Any general info useful but I do have some specific requirements around something I'm trying out. It means that the brake lever must have a two bolt or hinged clamp to work. So far the best I've come up with is the Deore M595, complete with rotors, for £120 from Merlin...these are the requirements I'm looking at, but I'd be happy to be educated on any of it:-

clamp - prefer hinged over two bolt as the least amount of protrusion above the bar the better, hence the Deore over the SLX

fluid - the hydraulic set I have is the Tektro Auriga that uses mineral oil, for some reason I'm drawn to mineral oil over DOT fluid but not based on any actual knowledge 

rotors - road use only so 160 front and rear should be fine, anything else I need to consider, ie are some makes more likely to be true, last longer, etc

pads - ease of replacement(tool less), availability, I naturally lean towards sintered as I consider rotors, as long as they're not too expensive, disposable items

maintenance - I'd like to get a set that come pre bled etc, just ready to go on bike. But if, and when maintenance is required I'd like it to be as easy as possible. Fit and forget would be nice though

performance - I have very limited hydraulic disc experience but remember this set is for road only use, with road tyres, so super dooper downhill capability not a requirement

lever blade - I don't see detail on length of blade but would like to get longer, rather than shorter, if possible, or can you change them after the fact? The brake position will be about 2/3rds of the way along a grip area to allow braking from front of grip area, the longer the blade the easier it will be from the rear position

value - I don't want to get anything uber expensive but I don't want to go so low end that I'm always hankering to upgrade or constantly having to tinker...the weight is not a factor within reason.

Oh, and anything else that I've missed out as I know naff all on this subject....cheers


----------



## spence (5 Aug 2011)

Buy Hope. Meet most but not all your requirements (DOT fluid) BUT they just work and keep on working.


----------



## GilesM (5 Aug 2011)

I'd agree about Hope brakes, however they will be £120 atleast an end, not £120 the set, at that price I would look at Avids, Chain reaction are doing the Avid Elixir 3 Disc Brake for 60 to 70 quid per end right now, I think the lever clamp is hinged, but best to confirm that first.

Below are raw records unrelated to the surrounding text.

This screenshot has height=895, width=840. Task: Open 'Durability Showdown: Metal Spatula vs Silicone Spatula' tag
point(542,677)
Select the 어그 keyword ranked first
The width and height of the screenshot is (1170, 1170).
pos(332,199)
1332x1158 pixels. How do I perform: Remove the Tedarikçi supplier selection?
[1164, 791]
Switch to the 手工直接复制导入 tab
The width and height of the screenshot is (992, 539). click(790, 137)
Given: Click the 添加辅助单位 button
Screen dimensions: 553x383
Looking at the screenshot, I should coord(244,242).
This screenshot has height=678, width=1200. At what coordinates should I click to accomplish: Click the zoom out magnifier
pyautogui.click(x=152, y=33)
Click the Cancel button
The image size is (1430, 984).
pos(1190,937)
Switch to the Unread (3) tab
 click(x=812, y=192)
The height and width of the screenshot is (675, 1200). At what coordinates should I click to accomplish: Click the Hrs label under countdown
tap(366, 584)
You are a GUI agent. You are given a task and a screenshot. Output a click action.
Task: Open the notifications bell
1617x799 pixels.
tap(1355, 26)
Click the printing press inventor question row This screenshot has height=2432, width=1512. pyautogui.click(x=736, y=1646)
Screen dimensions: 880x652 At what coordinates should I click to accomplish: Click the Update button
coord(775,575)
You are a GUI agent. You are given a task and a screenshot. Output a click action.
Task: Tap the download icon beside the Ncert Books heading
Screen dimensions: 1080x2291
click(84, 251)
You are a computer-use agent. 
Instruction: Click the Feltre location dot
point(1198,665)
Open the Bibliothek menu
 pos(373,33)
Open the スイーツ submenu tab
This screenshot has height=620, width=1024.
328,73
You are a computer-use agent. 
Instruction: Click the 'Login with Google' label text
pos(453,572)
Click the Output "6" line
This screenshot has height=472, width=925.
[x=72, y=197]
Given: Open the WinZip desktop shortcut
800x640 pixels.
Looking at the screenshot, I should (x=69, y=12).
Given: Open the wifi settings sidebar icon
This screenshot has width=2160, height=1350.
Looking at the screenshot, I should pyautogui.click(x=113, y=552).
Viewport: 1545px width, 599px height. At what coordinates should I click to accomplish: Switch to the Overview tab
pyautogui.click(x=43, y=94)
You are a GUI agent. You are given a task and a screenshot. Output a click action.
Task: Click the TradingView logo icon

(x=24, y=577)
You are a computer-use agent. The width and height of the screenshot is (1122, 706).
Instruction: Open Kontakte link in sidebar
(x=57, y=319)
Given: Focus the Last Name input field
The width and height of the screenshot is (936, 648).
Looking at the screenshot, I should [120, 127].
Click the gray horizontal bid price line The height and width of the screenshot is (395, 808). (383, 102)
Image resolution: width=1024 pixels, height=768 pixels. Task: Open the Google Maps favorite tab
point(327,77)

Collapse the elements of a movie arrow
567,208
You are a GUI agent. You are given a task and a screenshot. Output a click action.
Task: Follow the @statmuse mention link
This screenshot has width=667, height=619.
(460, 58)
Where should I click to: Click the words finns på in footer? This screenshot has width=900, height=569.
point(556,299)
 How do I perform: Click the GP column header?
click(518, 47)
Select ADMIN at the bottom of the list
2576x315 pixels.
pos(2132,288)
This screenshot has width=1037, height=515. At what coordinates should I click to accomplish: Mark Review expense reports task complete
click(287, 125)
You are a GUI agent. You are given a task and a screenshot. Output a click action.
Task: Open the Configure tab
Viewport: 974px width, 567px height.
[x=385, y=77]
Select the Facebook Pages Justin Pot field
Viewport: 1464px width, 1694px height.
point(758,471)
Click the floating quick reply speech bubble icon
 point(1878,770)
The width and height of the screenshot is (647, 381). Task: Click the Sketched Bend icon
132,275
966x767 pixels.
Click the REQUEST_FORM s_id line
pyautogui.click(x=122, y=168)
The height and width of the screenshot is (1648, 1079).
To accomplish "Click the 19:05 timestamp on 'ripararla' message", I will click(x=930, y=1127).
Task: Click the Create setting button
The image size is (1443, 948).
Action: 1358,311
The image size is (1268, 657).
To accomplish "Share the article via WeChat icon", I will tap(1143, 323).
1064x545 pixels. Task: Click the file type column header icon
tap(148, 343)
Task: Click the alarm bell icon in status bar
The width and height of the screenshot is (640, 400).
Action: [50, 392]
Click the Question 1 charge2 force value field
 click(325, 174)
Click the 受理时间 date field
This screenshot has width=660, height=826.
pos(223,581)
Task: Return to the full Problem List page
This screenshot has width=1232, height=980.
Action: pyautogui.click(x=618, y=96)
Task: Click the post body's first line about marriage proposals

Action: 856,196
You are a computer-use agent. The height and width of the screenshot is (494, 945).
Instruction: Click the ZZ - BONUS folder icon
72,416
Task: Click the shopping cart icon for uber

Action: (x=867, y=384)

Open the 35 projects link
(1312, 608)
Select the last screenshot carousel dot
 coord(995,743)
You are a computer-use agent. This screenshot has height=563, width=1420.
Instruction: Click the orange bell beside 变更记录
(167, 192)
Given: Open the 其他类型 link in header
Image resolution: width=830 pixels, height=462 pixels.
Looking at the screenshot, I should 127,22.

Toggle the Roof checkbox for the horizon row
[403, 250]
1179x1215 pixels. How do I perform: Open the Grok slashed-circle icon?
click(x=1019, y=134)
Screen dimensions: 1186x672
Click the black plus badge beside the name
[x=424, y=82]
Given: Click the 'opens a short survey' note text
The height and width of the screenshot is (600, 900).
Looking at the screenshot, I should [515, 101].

http://www.chainreactioncycles.com/Models.aspx?ModelID=54690

Avid Juicy 3s are also very good and a wee bit cheaper, but I think the lever clamp is just a single bolt clamp with no hinge, however it is a very slim lever so it might fit, depending on what you are up to.
As for your other thoughts/questions, I wouldn't worry about mineral oil or the normal DOT 4 or 5.1, both work well, and they will come already ready bleed, plug and play, they require very little maintenance, pads are the only things you ever need to replace and for the road, they will last a long time and are very easy to replace, a pair of thin nose pliers. If you ever need to bleed the brakes, just buy, steal or borrow the proper bleed kit and it really is a very easy job. The performance of all of the decent brand hydraulic disc braks is so good compared to good rim brakes that you will just think corr blimey they're really good. I have a couple of friends who use the Avid Juciy 3s for good off road stuff and they have no problems. Rotors, 160 or 180/185 will be fine. I had a set of Hope mono minis with160 front, 140 rear on a hardtail for a few years, on and off road, lots of good trails, and it was only as I got more confident on some off road descents that I was starting to get near their limit, this obviously depends on your weight, I'm around 11stone. For the length of the lever blade you'll have to go onto the manufacturers website and down load the tech stuff.

IHTH


----------



## MacB (5 Aug 2011)

Interesting, Hope may be beyond my price range, though I have bought a lot of their kit, I'll have a further look at them.

As said my knowledge is limited but my reading had me shying away from anything but the top level Avids, the lower models get a lot of bad press on forums, and MTBR in particular.

So no love for the Deores then? I've read nothing but good about them, in an all round performer sort of way.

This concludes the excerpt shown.